::: DATA EXCERPTS
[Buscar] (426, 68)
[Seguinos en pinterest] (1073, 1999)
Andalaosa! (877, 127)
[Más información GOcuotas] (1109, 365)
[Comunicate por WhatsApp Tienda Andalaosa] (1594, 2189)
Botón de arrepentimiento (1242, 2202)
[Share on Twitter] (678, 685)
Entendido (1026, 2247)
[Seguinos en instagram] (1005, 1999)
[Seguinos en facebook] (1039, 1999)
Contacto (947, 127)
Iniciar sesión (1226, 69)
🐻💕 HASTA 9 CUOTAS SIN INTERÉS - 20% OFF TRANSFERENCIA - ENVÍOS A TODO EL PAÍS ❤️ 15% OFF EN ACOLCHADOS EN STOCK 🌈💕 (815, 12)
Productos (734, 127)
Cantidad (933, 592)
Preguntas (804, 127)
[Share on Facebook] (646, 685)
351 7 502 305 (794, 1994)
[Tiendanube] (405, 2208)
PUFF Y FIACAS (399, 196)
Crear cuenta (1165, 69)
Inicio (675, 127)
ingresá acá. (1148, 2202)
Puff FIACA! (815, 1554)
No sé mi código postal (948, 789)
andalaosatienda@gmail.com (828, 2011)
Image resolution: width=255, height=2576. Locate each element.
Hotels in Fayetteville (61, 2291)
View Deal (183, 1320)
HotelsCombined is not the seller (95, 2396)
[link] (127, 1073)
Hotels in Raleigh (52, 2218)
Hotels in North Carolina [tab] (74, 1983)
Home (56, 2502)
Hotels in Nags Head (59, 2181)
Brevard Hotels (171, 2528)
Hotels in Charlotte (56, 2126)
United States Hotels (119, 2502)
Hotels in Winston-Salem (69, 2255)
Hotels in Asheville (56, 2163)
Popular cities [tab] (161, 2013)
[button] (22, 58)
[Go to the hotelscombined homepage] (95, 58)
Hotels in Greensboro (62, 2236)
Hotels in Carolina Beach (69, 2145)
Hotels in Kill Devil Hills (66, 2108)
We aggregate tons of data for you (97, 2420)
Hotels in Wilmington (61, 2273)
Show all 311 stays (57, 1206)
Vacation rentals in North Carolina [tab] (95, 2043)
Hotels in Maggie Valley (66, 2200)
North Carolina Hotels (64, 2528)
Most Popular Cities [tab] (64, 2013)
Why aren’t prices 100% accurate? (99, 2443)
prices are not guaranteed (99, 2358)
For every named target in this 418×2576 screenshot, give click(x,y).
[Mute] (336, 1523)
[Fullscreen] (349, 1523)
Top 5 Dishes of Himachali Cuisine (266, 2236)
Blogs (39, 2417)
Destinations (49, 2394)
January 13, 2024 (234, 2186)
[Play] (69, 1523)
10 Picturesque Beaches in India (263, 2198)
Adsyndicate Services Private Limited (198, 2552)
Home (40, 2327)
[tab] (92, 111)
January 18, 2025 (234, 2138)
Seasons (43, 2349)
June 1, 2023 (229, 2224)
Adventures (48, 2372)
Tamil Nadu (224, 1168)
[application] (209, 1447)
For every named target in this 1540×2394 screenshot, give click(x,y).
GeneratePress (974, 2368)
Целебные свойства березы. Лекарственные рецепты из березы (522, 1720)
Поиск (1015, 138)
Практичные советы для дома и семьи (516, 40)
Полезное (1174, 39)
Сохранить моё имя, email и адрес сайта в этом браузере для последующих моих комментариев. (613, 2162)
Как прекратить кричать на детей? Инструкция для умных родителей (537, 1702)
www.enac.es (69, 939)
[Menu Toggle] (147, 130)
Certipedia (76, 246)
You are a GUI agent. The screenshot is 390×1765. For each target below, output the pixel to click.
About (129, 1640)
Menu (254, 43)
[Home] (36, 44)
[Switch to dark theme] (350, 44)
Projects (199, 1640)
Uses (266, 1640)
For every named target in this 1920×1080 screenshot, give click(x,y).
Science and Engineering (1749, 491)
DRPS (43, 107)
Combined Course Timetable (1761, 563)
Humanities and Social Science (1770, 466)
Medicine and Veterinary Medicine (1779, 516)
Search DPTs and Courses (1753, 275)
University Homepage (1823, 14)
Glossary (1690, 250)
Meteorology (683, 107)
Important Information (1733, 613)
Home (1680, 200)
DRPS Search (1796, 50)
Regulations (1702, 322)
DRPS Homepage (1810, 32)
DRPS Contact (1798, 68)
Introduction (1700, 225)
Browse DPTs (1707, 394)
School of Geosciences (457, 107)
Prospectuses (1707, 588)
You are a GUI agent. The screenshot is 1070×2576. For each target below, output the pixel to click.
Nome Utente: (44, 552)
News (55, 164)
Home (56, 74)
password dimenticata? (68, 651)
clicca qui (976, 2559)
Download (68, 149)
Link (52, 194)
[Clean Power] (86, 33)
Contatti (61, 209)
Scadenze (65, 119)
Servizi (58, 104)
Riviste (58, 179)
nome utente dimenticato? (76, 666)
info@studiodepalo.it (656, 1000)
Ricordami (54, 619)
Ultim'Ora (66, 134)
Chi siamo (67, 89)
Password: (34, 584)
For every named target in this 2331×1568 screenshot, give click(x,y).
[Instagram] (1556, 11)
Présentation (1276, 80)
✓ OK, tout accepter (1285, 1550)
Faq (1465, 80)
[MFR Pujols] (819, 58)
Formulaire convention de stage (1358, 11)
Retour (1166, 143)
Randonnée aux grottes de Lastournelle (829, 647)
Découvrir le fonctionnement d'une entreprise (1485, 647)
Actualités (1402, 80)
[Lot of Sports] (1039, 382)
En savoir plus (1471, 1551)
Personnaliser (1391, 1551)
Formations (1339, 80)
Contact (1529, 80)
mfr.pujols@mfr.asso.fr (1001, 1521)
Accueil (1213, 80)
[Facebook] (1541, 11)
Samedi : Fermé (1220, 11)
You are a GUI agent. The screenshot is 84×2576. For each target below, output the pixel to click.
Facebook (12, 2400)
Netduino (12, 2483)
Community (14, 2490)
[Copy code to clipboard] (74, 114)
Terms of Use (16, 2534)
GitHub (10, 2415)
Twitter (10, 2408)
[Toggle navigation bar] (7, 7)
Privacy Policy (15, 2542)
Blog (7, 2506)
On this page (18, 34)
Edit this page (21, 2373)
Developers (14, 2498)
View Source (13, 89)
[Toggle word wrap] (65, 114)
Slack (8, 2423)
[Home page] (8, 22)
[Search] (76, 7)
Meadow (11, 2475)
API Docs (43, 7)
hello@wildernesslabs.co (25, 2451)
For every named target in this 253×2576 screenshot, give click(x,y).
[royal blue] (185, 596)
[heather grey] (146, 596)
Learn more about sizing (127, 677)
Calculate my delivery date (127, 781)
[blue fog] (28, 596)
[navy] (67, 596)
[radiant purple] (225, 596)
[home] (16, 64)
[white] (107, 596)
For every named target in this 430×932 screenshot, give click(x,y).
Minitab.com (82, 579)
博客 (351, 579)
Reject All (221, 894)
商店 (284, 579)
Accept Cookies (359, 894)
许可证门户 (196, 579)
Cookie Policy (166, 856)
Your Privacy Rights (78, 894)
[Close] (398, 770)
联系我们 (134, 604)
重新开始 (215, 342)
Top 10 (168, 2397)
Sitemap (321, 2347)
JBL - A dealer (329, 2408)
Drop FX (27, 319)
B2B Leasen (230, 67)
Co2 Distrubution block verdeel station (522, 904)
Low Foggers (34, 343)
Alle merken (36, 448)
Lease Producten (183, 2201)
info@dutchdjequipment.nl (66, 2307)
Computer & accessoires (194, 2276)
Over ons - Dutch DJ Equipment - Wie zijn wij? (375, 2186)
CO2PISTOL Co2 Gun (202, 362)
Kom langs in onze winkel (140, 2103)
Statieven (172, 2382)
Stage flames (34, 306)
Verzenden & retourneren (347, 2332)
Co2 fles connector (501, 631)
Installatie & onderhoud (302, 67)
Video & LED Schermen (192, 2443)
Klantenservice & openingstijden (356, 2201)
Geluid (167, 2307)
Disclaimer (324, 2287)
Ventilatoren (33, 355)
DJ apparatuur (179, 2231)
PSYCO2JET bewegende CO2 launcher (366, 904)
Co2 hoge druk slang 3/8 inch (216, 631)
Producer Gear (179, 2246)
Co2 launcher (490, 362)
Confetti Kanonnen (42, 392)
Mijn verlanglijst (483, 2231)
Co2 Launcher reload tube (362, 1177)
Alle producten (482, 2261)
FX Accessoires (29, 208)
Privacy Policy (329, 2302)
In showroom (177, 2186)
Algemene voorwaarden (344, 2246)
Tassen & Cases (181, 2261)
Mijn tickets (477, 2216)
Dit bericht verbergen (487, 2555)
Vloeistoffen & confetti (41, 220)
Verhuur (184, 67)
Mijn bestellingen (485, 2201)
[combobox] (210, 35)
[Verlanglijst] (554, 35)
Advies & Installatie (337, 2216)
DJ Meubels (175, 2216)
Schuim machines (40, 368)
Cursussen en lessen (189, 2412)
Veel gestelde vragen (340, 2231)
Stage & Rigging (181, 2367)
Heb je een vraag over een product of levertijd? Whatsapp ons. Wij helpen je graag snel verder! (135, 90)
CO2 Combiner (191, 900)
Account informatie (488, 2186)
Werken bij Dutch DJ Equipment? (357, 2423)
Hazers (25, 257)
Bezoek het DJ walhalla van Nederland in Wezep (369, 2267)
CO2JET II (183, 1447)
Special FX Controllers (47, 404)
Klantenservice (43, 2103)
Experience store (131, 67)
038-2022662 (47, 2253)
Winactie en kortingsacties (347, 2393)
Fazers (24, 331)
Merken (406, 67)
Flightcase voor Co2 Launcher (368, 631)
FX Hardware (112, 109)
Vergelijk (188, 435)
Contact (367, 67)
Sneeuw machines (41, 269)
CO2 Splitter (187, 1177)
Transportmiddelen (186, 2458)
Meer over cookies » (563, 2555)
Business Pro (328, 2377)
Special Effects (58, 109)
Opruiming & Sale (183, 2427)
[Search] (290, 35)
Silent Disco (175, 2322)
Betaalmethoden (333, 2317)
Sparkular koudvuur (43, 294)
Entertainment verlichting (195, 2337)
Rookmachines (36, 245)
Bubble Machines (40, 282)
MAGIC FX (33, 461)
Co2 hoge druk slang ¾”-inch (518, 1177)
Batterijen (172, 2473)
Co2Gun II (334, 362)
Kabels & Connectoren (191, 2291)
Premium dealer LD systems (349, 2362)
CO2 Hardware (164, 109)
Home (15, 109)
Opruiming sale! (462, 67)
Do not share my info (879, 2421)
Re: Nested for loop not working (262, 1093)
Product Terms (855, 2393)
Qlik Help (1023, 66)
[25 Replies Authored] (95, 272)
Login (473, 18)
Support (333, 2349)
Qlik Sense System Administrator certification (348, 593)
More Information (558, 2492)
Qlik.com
::::::
_WHAT THE TASK REQUIRES_: Beginning at the first line above, repeat exactly until the line containing "351 7 502 305 (794, 1994)", which is included.

_SOLVED PROBLEM_:
[Buscar] (426, 68)
[Seguinos en pinterest] (1073, 1999)
Andalaosa! (877, 127)
[Más información GOcuotas] (1109, 365)
[Comunicate por WhatsApp Tienda Andalaosa] (1594, 2189)
Botón de arrepentimiento (1242, 2202)
[Share on Twitter] (678, 685)
Entendido (1026, 2247)
[Seguinos en instagram] (1005, 1999)
[Seguinos en facebook] (1039, 1999)
Contacto (947, 127)
Iniciar sesión (1226, 69)
🐻💕 HASTA 9 CUOTAS SIN INTERÉS - 20% OFF TRANSFERENCIA - ENVÍOS A TODO EL PAÍS ❤️ 15% OFF EN ACOLCHADOS EN STOCK 🌈💕 (815, 12)
Productos (734, 127)
Cantidad (933, 592)
Preguntas (804, 127)
[Share on Facebook] (646, 685)
351 7 502 305 (794, 1994)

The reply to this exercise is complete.